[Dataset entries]

---

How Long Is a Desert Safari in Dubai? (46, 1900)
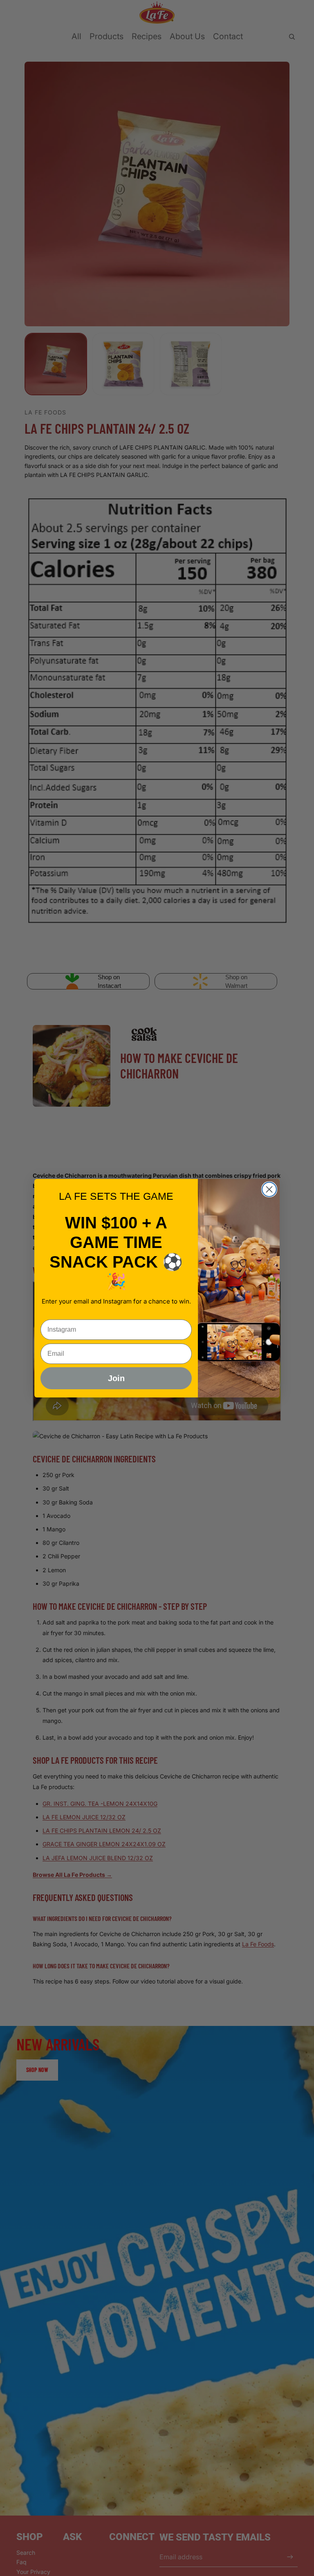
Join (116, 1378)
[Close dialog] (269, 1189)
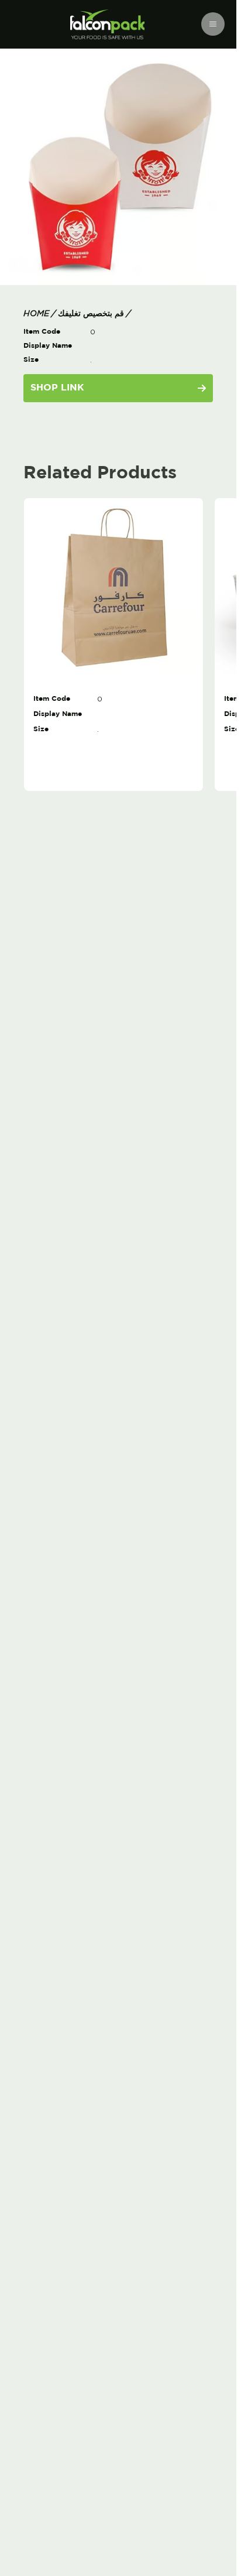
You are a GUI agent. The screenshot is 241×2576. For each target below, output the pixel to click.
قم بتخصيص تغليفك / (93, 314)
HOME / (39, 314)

---

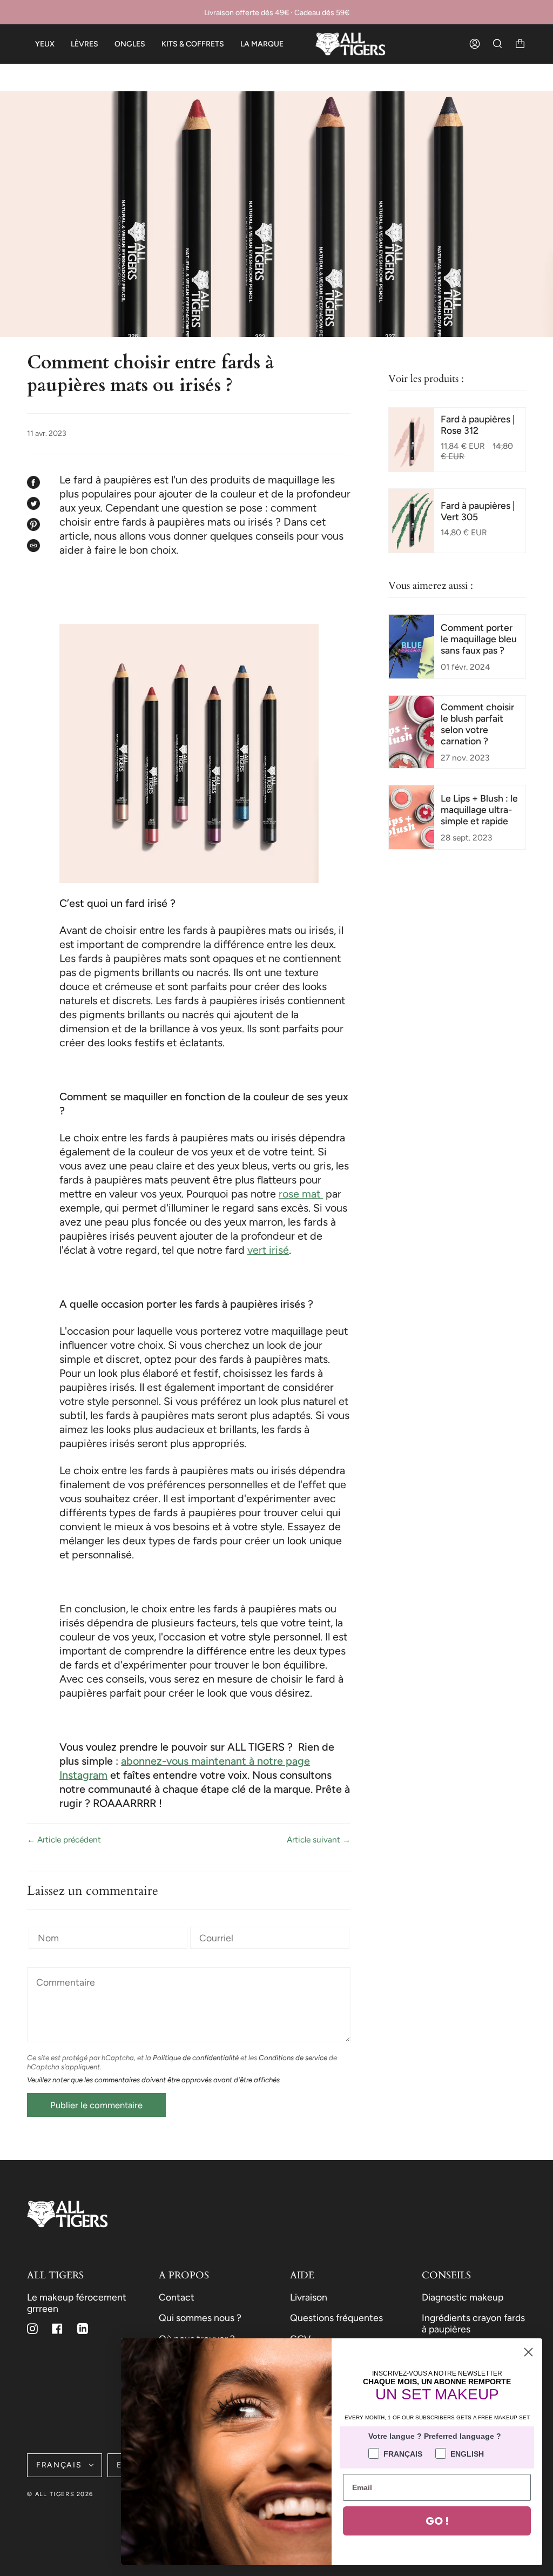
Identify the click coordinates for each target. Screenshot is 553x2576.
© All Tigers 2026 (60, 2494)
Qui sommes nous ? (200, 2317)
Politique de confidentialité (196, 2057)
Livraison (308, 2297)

---

> Work item: Only the lines above starting at the line that holds "2026 (60, 2494)" and ending at the line that holds "Livraison (308, 2297)" are to be repeated, exactly and in full.

> Response to the task:
© All Tigers 2026 (60, 2494)
Qui sommes nous ? (200, 2317)
Politique de confidentialité (196, 2057)
Livraison (308, 2297)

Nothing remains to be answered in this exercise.